(Entries taken from a collection)
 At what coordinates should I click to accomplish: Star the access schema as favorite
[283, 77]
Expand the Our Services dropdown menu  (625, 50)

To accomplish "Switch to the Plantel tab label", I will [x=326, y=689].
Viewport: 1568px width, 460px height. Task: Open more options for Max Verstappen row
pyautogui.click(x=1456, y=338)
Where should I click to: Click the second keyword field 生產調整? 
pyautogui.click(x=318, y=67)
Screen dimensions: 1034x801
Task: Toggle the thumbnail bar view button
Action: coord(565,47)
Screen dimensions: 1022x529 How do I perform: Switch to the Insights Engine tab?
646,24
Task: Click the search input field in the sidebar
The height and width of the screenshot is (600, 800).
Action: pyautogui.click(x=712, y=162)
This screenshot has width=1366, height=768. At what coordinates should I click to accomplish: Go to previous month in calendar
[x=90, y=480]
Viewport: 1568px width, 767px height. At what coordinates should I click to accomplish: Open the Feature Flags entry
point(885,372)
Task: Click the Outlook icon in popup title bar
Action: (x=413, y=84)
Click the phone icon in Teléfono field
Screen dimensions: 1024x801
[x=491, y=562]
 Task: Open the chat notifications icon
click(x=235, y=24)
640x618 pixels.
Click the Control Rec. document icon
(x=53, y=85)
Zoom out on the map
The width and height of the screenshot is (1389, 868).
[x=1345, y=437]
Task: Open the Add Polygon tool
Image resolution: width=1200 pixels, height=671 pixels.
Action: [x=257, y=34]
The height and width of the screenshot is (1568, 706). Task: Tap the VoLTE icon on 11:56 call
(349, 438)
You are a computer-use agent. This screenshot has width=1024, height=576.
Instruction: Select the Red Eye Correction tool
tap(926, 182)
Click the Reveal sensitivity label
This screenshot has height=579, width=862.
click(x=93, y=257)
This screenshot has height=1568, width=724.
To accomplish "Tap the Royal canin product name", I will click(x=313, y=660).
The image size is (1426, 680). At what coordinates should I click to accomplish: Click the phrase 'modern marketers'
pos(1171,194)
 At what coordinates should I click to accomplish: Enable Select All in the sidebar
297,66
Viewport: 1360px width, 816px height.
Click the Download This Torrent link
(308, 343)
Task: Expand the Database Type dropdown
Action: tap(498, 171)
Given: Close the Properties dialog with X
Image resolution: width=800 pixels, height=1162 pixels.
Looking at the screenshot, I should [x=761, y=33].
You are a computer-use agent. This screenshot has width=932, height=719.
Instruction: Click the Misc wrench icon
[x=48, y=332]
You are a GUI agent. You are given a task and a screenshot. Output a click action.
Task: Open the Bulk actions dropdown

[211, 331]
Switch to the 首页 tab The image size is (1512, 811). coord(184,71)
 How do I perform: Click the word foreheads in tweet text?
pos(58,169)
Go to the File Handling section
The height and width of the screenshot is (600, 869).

▸ **Task brief**
In the data above, count the lines where the word "agent" appears; reply with the number only.

▸ **Task output**
3